Impact of Chronic Total Occlusions on Revascularization Scores and Outcome Prediction

Abstract: Objectives. To evaluate the contribution of chronic total occlusion (CTO)-related SYNTAX score (SS) to the overall SS for patients with CTO and compare the traditional SS to a simplified variant. The SS algorithm assigns CTO lesions a greater weight (5× points) than non-CTO lesions (50% to <100% diameter stenosis; 2× points). Methods. We calculated the SS and the simplified SS (2× points also to CTO lesions) for 4356 patients from the angiographic substudy of the Acute Catheterization and Urgent Intervention Triage StrategY (ACUITY) trial. We compared the association between SS and 1-year mortality and major adverse cardiac events for patients with and without a CTO. We also compared the simplified SS with the traditional SS. Results. The median SS was 20 (interquartile range, 13-27.5) for patients with a CTO and 8 (interquartile range, 2-16) for patients without a CTO. For patients with a CTO, the CTO lesion(s) contributed 67 ± 26% of the total SS. The simplified SS reclassified 187/603 (31.0%) of patients with a SS >22 to a SS ≤22. The traditional SS did not improve discrimination indices for predicting outcomes compared with the simplified SS. Conclusions. CTO lesions contribute considerably to the total SS in patients with a CTO. A simplified SS that does not differentiate between CTO and non-CTO lesions appeared equivalent to the traditional SS for risk prediction, but reclassified a substantial proportion of patients to a SS ≤22 and may impact choice of revascularization strategy for patients with complex coronary artery disease involving a CTO lesion.

J INVASIVE CARDIOL 2017;29(4):123-131. Epub 2017 March 15.
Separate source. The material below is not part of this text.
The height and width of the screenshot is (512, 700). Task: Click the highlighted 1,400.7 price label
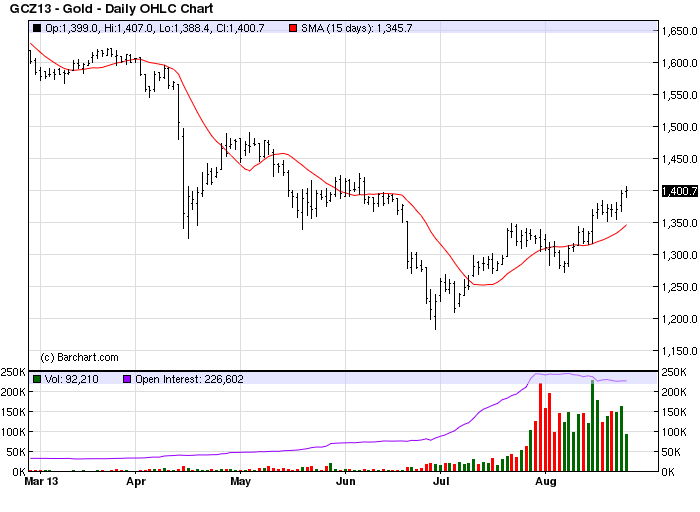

Key words: coronary artery bypass grafting, non–ST elevation acute coronary syndromes, SYNTAX score

The SYNTAX score (SS) quantifies the severity and extent of coronary artery disease (CAD) and is used for predicting risk and guiding revascularization decisions.^1,2 The SS assigns a point value to each coronary lesion with a diameter stenosis ≥50% within a vessel ≥1.5 mm based on the amount of myocardium at risk (proximal vs distal) and its complexity (bifurcation, calcification, total occlusion, etc). The SS algorithm arbitrarily gives a greater weight (5×) to lesions with a chronic total occlusion (CTO; diameter stenosis 100%) compared with non-CTO lesions (2×; diameter stenosis 50% to <100%), aiming to reflect the difficulty of the percutaneous coronary intervention (PCI). Because of this, a CTO considerably increases a patient’s SS.^1,2 While CTO lesions are known to be more challenging for PCI revascularization and are associated with a lower rate of procedural success, giving CTO lesions a greater weight than non-CTO lesions might be questionable given that the SS already takes into account the myocardium at risk and gives a greater weight to proximal lesions compared with distal lesions. Actually, this might partially explain why the SS predicts adverse events after surgical revascularization inconsistently, since the complexity of the targeted lesion has no influence on the success of surgical revascularization.^3,4 Herein, we describe the impact of CTO-related SS on the total SS and the relationship between CTO-related SS and adverse outcomes using data from the multicenter, prospective, randomized ACUITY (Acute Catheterization and Urgent Intervention Triage StrategY) trial.

Methods

Study protocol. The ACUITY trial design has been reported in detail.⁵ Briefly, ACUITY was a multicenter, prospective, randomized trial of patients with moderate and high-risk non-ST elevation acute coronary syndromes who were managed with an early invasive strategy. Patients were randomly assigned before coronary angiography to heparin (unfractionated or low molecular weight) plus a glycoprotein IIb/IIIa inhibitor, bivalirudin plus a glycoprotein IIb/IIIa inhibitor, or bivalirudin monotherapy with provisional glycoprotein IIb/IIIa inhibitor use. Angiography was performed in all patients within 72 hours of randomization. Depending on coronary anatomy, patients were then treated with PCI, coronary artery bypass graft (CABG) surgery, or medical therapy. Dual-antiplatelet therapy with aspirin and clopidogrel was strongly recommended for at least 1 year. All patients were anticoagulated during CABG with unfractionated heparin, with dosing per standard institutional practice. The study was approved by the institutional review board or ethics committee at each center, and all patients provided written informed consent. All major adverse events were adjudicated by an independent clinical events committee blinded to treatment assignment.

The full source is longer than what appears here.